Después de 35 años de intensísima labor apostólica y 70 de edad, cayó gravemente enfermo. Poco a poco se fueron paralizando las extremidades de sus miembros, y un fuerte temblor agitaba continuamente su cuerpo extenuado. Se tornó «una especie de estatua de penitencia con las honras de persona», relató un testigo.

Los últimos cuatros años de existencia terrenal, él los pasó inmóvil en la enfermería del convento. Y, por increíble que parezca, este hombre que había sido el alma de la ciudad, el padre de los pobres y el consolador de todas las desventuras, fue completamente olvidado por todos y sumergido en el olvido y el abandono.

Pasaba los días, los meses y los años en silenciosa meditación, contemplando desde la ventana de la enfermería la inmensidad del mar y escuchando la melodía de las olas que se rompían contra las murallas de la ciudad. A solas con el dolor y con Dios, aguardaba el momento del supremo encuentro, y un joven esclavo fue designado por el superior de la casa para cuidar del enfermo.

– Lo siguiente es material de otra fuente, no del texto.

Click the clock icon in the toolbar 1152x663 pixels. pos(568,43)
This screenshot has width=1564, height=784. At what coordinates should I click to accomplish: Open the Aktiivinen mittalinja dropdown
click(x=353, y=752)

Entretanto, este que debería ser enfermero no pasaba de bruto verdugo. Comía la mejor parte de los alimentos destinados al paralítico y «un día lo dejaba sin bebida, otro sin pan, muchos sin comida», según cuenta una testigo de la época. También «lo martirizaba cuando lo vestía, gobernándolo con brutalidad, torciéndole los brazos, pegándolo y tratándolo con tanta crueldad como desprecio». Sin embargo, nunca sus labios profirieron la menor queja. «Más merecen mis culpas», exclamaba a veces.
Gloria ya en esta tierra: «¡Murió el santo!»

Cierto día de agosto en el año 1654, dijo Claver a un hermano de hábito: «Esto se acaba. Deberé morir en un día dedicado a la Virgen». En la mañana del 6 de septiembre, a costa de un inmenso esfuerzo, se hizo conducir hasta la iglesia del convento y quiso comulgar por última vez. Casi arrastrándose, se acercó a la imagen de Nuestra Señora de los Milagros, delante de la cual había celebrado su primera Misa. Al pasar por la sacristía, dijo a un hermano: «Muero. Voy a morir. ¿Puedo hacer algo por vuestra reverencia en otra vida?». Al día siguiente, perdió el habla y recibió la Unción de los Enfermos.

Sucedió, entonces, algo de extraordinario y sobrenatural. La ciudad de Cartagena pareció despertarse de una larga letargia y por todos lados corría la voz: «¡Murió el santo!» Y una multitud incontenible se dirigió al colegio de los jesuitas, donde agonizaba Pedro Claver. Todos querían besar sus manos y sus pies, tocar en él rosarios y medallas. Distintas señoras y pobres negras, nobles, capitanes, niños y esclavos desfilaron ese día delante del santo, que yacía sin sentidos en su lecho de dolor. Solo a las 9:00 horas de la noche los padres consiguieron cerrar las puertas y así contener aquella piadosa avalancha.

Y así, entre la 1:00 y 2:00 de la madrugada del 8 de sepiembre, fiesta de la Natividad de María, con gran suavidad y paz, el esclavo de los esclavos adormeció en el Señor.